A vented tanker is to be filled with fuel oil with density = 920 kg/m3 and viscosity = 0.045 Pa s from an underground reservoir using a 25-m-long, 4-cm-diameter smooth plastic hose. The elevation difference between the oil level in the reservoir and the top of the tanker where the hose is discharged is 5 m. The capacity of the tanker is 18 m3 and the filling time is 30 min. Assume the underground reservoir has its pressure maintained at atmospheric level. Determine the required power input to the pump if the mechanical efficiency of the pump is 82%. Express your answer in kW.

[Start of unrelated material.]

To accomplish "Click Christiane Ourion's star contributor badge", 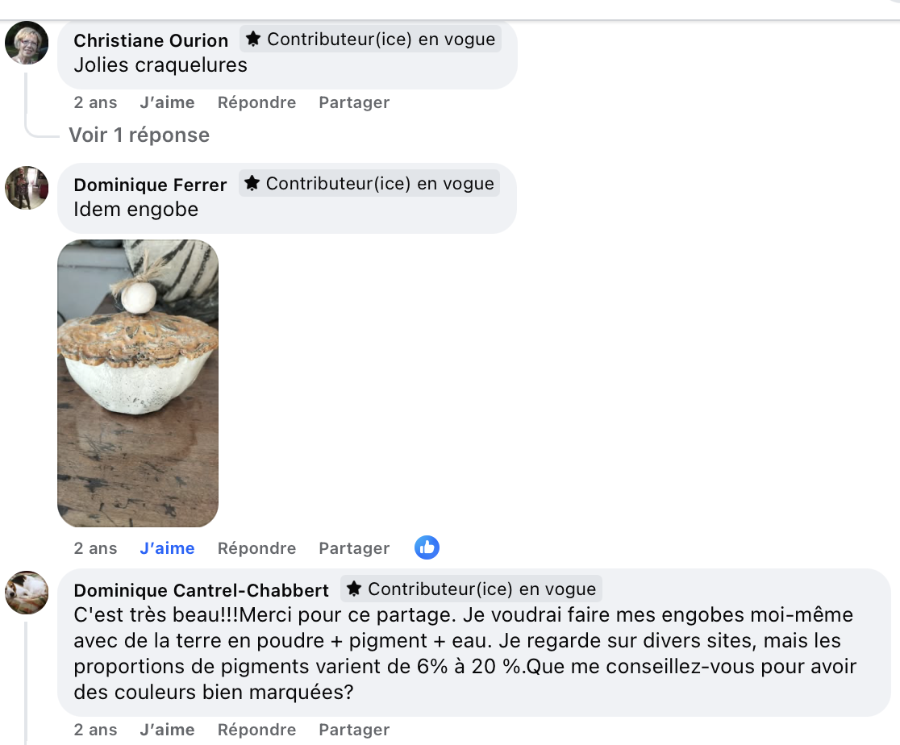I will coord(370,39).

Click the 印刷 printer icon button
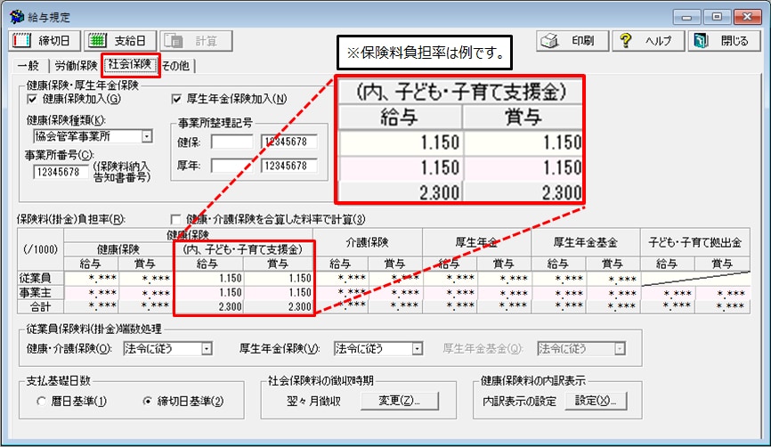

The first step is to calculate the flow rate of the oil. The capacity of the tanker is 18 m3 and it is filled in 30 minutes. Therefore, the flow rate (Q) is:

Q = Volume / Time Q = 18 m3 / 1800 s = 0.01 m3/s

Next, we calculate the velocity (v) of the oil in the hose using the flow rate and the cross-sectional area (A) of the hose. The diameter (d) of the hose is 4 cm = 0.04 m, so the radius (r) is d/2 = 0.02 m. The cross-sectional area is A = πr^2 = π(0.02 m)^2 = 0.001256 m2. Therefore, the velocity is:

v = Q / A v = 0.01 m3/s / 0.001256 m2 = 7.96 m/s

Next, we calculate the dynamic pressure (Pd) using the density (ρ) of the oil, the velocity of the oil, and the elevation difference (h). The dynamic pressure is:

Pd = ρgh + 0.5ρv^2 Pd = (920 kg/m3)(9.81 m/s2)(5 m) + 0.5(920 kg/m3)(7.96 m/s)^2 Pd = 45156 Pa + 27730 Pa = 72886 Pa

Next, we calculate the power (P) required to pump the oil using the dynamic pressure, the flow rate, and the mechanical efficiency (η) of the pump. The power is:

P = PdQ / η P = (72886 Pa)(0.01 m3/s) / 0.82 = 889.1 W = 0.889 kW

Therefore, the required power input to the pump is approximately 0.889 kW.